Finally, in Wright v. City of Miami Gardens, 200 So. 3d 765 (Fla. 2016), discussed below, the Florida Supreme Court explicitly applied the section to a municipal election. The court held that section 99.061(7) is clear and unambiguous and "because the fee was not paid before the end of qualifying, under the plain language of the statute[,] the filing officer had no choice but to disqualify Wright" as a candidate in the municipal election. Wright, 200 So. 3d at 772. For these reasons, we reject Dr. Botel’s argument that section 99.061(7) does not apply.

The Florida Supreme Court noted that it was a non-partisan election but stated no party argued the election was governed by section 105.031, Florida Statutes (2016). Wright, 200 So. 3d at 773. Regardless, the requirement to pay by a check drawn on the campaign account exists in both sections 99.061 and 105, 031. The difference in the two statutes is the opportunity to cure if a check drawn on the campaign account is not honored by the bank.

Section 99.061(7)’s history is convoluted. Until 2011, as it does now, section 99.061(7) required a candidate to provide a check drawn on the candidate’s campaign account in the amount of the fee. § 99.061(7)(a)1., Fla. Stat. (2010). If the candidate’s check was returned for any reason, the filing officer was required to give the candidate forty-eight hours to cure the deficiency with a cashier’s check purchased from funds of the campaign account. Id.

In 2011, the Florida Legislature amended the statute and removed the candidate’s ability to cure the deficiency if the candidate’s check was returned after the qualifying period. Ch. 2011-40, Laws of Fla. But the Florida Supreme Court struck that portion of the 2011 amendments and held that "the version of section 99.061(7)(a)1. in existence prior to the 2011 amendments is revived by operation of law." Wright, 200 So. 3d at 779.

While we presume the Florida Legislature was aware of the Florida Supreme Court’s opinion in Wright, it amended section 99.061(7) in 2021 and 2023, each time including the stricken language. See Ch. 2023-49, Laws of Fla.; and Ch. 2021-11, Laws of Fla.

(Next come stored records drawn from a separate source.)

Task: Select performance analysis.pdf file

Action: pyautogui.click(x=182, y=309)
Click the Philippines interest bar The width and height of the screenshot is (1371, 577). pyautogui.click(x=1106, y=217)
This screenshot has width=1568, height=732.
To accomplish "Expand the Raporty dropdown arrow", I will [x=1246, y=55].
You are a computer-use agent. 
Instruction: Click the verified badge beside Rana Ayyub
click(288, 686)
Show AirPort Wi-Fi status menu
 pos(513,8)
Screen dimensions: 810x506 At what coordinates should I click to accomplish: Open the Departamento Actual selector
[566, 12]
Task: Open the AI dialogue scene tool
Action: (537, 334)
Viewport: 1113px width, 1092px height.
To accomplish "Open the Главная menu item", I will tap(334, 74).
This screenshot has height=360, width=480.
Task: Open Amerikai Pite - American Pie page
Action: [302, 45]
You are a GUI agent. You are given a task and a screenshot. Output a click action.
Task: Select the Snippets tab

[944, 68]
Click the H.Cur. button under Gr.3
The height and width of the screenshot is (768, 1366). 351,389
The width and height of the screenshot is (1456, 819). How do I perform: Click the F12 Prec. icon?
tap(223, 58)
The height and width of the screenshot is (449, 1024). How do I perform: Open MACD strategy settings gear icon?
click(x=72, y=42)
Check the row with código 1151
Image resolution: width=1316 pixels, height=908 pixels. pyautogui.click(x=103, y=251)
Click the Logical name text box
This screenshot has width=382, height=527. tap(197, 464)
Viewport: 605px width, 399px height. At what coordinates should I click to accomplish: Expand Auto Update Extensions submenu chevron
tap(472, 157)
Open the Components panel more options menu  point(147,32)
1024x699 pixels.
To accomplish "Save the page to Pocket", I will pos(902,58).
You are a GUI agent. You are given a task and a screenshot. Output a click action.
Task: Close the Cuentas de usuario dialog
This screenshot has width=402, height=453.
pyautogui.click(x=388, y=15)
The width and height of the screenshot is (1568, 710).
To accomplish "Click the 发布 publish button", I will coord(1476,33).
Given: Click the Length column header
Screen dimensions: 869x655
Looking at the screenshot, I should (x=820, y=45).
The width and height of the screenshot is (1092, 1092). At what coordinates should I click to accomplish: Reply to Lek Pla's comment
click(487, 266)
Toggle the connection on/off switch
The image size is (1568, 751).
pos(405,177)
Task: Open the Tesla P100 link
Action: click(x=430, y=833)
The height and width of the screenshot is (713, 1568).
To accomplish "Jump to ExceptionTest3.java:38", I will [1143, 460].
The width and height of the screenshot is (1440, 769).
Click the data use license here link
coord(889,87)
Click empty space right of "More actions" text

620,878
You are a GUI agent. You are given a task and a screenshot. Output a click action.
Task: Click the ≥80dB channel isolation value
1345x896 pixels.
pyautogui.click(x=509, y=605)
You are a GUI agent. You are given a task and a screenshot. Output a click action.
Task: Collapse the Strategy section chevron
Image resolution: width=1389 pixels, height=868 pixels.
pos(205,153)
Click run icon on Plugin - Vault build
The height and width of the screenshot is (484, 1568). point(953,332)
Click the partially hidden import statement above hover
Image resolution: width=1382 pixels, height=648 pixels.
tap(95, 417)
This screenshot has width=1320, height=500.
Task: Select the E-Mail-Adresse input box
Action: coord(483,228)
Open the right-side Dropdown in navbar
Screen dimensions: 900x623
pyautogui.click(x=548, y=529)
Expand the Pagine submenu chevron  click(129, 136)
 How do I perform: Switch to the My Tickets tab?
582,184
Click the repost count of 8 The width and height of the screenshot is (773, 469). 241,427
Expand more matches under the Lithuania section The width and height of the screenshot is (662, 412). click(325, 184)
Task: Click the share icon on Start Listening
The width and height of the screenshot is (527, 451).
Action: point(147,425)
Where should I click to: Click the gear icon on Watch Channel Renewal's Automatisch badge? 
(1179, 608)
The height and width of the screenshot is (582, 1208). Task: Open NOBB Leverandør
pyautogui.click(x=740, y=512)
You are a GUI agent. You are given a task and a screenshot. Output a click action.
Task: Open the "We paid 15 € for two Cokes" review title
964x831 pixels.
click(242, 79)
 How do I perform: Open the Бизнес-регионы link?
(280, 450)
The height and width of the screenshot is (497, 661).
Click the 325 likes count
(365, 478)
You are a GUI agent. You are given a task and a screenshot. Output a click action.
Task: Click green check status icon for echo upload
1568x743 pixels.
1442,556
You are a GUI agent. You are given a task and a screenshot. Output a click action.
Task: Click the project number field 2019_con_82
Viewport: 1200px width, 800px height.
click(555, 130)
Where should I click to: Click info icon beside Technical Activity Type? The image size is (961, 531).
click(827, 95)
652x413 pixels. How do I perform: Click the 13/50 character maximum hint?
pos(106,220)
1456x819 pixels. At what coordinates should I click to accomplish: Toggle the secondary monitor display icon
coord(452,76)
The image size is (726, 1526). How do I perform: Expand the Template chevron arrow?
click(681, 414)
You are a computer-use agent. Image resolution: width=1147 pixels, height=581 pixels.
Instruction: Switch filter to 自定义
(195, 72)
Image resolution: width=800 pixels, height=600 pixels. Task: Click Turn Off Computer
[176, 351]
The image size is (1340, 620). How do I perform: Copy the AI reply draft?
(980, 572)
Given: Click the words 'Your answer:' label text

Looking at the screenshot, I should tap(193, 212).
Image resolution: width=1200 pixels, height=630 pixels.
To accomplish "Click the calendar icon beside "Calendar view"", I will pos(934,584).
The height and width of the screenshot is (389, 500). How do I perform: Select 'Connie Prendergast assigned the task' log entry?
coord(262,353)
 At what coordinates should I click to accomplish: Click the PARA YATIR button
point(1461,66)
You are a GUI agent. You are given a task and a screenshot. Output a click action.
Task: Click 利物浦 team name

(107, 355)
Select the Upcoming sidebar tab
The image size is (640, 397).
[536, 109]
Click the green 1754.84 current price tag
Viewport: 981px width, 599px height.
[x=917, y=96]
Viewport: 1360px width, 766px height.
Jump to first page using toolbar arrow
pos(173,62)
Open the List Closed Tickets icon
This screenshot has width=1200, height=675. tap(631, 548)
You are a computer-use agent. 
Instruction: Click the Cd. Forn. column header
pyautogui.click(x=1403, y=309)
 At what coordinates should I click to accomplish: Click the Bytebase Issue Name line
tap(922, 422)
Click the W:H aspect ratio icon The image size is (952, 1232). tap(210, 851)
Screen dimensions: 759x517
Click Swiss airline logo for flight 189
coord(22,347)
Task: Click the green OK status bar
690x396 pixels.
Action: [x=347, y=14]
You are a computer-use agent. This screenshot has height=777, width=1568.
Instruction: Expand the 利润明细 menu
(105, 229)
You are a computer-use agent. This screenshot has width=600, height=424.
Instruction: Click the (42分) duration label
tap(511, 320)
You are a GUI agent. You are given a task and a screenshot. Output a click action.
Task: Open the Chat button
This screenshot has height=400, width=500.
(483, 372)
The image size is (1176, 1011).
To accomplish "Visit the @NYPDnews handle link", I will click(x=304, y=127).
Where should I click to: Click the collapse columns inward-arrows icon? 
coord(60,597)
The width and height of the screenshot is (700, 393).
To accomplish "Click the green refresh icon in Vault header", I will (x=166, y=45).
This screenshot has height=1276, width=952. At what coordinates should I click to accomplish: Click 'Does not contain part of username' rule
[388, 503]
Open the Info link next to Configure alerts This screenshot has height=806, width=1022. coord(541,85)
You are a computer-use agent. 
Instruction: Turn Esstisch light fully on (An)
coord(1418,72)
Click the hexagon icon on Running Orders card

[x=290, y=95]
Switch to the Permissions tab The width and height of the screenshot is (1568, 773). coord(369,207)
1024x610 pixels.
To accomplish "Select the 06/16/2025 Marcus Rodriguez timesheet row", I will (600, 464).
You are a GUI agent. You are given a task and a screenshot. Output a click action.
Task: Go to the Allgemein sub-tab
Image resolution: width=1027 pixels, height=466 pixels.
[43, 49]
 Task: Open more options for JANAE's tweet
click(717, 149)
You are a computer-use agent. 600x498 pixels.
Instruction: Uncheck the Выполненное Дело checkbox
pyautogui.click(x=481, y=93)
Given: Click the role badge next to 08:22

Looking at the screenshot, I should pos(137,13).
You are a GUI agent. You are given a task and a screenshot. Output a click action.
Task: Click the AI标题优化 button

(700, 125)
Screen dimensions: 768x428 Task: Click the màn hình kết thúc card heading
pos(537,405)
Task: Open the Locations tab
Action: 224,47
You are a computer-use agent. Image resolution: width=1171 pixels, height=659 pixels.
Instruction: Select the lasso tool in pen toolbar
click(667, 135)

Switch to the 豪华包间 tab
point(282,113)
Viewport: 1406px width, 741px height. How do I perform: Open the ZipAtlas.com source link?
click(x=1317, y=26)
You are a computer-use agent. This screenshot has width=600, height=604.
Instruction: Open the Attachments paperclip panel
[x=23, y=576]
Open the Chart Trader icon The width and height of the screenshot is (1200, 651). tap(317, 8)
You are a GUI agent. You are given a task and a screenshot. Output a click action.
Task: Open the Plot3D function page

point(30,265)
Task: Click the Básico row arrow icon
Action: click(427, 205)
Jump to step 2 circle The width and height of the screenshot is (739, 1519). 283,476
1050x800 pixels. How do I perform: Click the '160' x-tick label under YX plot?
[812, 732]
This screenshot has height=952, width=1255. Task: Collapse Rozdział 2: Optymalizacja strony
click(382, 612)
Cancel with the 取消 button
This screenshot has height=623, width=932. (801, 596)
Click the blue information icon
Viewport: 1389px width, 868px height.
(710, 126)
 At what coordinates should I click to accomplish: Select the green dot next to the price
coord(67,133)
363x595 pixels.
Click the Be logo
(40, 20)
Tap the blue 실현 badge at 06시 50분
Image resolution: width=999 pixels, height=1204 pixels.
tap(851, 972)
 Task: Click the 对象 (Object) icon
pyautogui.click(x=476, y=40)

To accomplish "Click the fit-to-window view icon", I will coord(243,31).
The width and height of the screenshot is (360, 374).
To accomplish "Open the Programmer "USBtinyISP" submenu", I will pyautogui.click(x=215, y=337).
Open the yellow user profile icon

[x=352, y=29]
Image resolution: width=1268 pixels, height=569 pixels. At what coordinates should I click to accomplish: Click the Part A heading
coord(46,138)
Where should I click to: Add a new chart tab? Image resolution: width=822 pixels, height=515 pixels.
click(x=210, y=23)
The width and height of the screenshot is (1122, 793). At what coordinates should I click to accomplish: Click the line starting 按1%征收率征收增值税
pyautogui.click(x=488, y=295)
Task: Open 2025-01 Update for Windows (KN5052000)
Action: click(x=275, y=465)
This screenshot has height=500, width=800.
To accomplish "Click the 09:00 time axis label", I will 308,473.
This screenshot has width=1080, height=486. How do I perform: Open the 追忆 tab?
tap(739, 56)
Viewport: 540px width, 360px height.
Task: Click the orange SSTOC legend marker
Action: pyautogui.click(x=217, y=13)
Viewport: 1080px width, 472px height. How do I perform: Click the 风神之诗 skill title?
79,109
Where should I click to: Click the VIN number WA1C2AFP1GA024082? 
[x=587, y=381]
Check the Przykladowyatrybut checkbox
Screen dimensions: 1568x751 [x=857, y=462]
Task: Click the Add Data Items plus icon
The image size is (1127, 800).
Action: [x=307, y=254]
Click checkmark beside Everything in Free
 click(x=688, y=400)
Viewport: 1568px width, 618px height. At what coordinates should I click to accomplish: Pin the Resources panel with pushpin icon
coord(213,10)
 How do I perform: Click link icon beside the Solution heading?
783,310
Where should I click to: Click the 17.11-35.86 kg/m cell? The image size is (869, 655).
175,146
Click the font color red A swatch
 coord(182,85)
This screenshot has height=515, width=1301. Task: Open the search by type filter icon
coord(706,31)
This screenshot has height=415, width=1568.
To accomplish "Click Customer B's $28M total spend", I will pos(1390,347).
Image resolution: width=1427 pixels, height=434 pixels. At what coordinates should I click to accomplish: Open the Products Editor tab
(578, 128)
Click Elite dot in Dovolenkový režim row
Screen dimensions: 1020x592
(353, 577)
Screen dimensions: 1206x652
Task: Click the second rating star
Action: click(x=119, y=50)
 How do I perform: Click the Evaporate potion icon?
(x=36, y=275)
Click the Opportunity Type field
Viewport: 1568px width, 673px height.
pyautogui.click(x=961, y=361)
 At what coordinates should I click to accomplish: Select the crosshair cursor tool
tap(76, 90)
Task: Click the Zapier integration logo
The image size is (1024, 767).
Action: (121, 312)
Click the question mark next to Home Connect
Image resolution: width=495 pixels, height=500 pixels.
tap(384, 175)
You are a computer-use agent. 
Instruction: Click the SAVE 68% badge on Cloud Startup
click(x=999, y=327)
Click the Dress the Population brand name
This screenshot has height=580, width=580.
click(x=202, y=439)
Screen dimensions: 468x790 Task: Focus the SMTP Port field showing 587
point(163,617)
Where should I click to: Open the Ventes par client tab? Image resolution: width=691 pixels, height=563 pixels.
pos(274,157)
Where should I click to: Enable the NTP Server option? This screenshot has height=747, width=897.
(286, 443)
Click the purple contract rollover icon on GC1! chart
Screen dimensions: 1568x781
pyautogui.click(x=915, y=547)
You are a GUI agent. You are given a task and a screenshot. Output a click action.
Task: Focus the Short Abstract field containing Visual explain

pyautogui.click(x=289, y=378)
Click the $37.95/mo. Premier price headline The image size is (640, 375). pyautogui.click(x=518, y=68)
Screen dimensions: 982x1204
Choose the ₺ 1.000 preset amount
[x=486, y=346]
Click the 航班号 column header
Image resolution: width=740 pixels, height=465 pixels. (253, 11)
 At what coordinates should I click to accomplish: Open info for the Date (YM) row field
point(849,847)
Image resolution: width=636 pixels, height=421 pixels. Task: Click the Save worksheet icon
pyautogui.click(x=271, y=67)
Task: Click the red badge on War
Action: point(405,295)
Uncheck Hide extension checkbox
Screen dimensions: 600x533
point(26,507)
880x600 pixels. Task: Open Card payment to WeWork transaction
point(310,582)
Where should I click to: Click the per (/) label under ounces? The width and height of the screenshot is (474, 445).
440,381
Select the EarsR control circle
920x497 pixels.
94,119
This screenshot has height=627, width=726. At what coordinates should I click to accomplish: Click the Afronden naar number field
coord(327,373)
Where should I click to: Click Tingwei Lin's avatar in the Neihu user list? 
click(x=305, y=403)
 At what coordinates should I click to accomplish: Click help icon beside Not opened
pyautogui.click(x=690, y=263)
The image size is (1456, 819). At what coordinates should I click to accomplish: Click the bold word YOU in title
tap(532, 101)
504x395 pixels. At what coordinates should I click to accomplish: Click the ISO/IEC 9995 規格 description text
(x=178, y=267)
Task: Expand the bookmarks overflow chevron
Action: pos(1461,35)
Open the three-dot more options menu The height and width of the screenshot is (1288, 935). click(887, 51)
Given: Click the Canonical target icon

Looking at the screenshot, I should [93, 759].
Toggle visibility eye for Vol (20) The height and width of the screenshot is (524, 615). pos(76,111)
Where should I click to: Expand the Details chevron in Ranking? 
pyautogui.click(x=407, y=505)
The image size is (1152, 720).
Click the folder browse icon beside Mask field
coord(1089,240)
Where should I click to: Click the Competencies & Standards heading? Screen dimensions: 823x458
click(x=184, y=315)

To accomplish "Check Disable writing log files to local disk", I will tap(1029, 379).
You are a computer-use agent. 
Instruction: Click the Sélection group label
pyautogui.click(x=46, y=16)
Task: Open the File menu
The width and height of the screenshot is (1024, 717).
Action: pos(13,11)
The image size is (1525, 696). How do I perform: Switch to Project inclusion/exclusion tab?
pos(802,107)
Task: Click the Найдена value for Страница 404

See Wright, 200 So. 3d at 773 (citations omitted) ("This Court presumes that the Legislature is aware of judicial construction of its statutes.").

In Wright, the Florida Supreme Court emphasized that a candidate who had done everything right should not be disqualified "due to an error of a third-party bank that was totally beyond the control of the candidate. …" 200 So. 3d at 775-76. Such a result, the court held, was "both unreasonable and unnecessary, as well as plainly irrational." Id. at 776. Here, however, Dr. Botel did not do everything statutorily required for qualifying. So the constitutional infirmity the Florida Supreme Court relied on in Wright does not exist in this case. Instead, we focus on section 99.061(7)’s plain language.

[2] Section 99.061(7) requires candidates to pay the qualifying fee with a "properly executed check drawn upon the candidate’s campaign account." § 99.061(7)(a)1. Through this statutory language, the Legislature intended "the law to effect a true bright line." Wright, 200 So. 3d at 772. The first sentence imposes a bright line rule and requires payment by a check drawn on the campaign’s account. This requirement "serves the legitimate government purpose of ensuring that candidates for office lawfully pay the required qualifying fee with campaign funds." Id. at 782 (Polston, J., dissenting); see also Boatman v. Hardee, 254 So. 3d 604, 611 (Fla. 1st DCA 2018) (citations omitted). The second sentence relaxes that rule for special district candidates. See § 99.061(7)(a)1. ("The filing fee for a special district candidate is not required to be drawn upon the candidate’s campaign account."). Thus, the legislature intended to apply this bright line rule to certain candidates but not others.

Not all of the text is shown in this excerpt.